Measuring financial conditions, however, is not straightforward, given the complexity of the financial sector characterised by a wide range of financial variables with distinctive characteristics and predictive powers of economic activity that change over time. A wide range of financial variables are needed to evaluate the functioning of financial markets in real time, but it would be impractical to focus on each and every individual financial indicator separately. Thus, a summary statistics of financial variables in the form of a financial condition index (FCI) is often constructed to gauge the state of financial environment and the degree of strains in the financial system. Though the construction of a FCI is operationally appealing for monetary policy, it is analytically challenging, and consequently, in the literature, there are several methods of constructing it. However, they can be broadly categorised under two main approaches viz., weighted-sum approach and principal-components approach, with several variations within these two broad approaches.

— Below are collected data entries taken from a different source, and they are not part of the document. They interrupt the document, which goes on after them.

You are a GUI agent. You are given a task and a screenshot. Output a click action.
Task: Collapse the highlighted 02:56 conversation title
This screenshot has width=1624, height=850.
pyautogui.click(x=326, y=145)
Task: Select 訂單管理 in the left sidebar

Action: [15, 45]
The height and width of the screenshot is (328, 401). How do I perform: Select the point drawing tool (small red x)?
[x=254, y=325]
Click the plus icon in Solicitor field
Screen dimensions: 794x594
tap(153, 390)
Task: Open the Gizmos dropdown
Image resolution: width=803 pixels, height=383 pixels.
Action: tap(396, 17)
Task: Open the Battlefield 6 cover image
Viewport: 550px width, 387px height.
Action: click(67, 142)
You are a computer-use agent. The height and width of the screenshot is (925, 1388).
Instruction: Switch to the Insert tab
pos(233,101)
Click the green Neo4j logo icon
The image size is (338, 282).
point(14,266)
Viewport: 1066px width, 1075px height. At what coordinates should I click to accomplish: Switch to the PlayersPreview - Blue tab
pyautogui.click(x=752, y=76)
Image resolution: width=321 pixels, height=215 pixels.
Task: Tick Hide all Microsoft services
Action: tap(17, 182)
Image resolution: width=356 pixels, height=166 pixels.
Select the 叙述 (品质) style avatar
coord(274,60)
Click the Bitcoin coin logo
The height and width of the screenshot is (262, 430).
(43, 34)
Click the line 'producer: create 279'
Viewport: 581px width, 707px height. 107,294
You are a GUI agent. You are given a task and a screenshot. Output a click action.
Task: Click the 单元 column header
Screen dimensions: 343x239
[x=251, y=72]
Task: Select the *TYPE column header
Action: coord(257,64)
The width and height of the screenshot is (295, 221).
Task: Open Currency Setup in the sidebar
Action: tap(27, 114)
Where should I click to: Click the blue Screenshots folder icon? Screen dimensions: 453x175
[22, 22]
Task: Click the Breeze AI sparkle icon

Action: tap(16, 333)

In the weighted-sum approach, a weight is assigned to each variable considered in the index. One easy way is to assign equal weights to all the variables and obtain the FCI as a simple average (e.g., European Central Bank, 2009). The second method is to assign the weights based on the relative impact of each variable on real GDP or inflation. These weights are generated either through simulations of large-scale macroeconomic models or through the estimation of reduced-formed demand equations (IS curves) or vector autoregression (VAR) models (e.g., Beaton, Lalonde, & Luu, 2009; Swiston, 2008). In the second or principal component approach, a common factor which captures the greatest common variation in a group of financial variables is estimated. This common factor is interpreted as the unobserved common variable underlying the variation in the entire financial variables in the group.

Within these two broad approaches, estimates of FCI differ on two other aspects. First is in the control for endogeneity of the financial variables. Estimates of FCI such as in Hatzius et al. (2010) purge the financial variables from the influence of economic cycle on the ground that since FCI summarises the information about future state of the economy contained in the current financial variables, it should ideally measure only financial shocks or exogenous shifts. In other words, endogenous reflection or embodiment in financial variables of past economic activity that itself predicts future economic activity should be removed from the FCI. On the other hand, other estimates such as in Matheson (2012) and van Roye (2011) do not purge the financial variables. The purging is done either by removing the influence from the relevant variables before the construction of the FCI (Hatzius et al., 2010; Paries et al., 2014) or after the construction of FCI (Osorio et al., 2011). But in both the methods, the purging is carried out by regressing the normalised financial variables on current and lagged measures of economic activity such as GDP growth and inflation, and segregating the residual as the unexplained component for constructing the FCI.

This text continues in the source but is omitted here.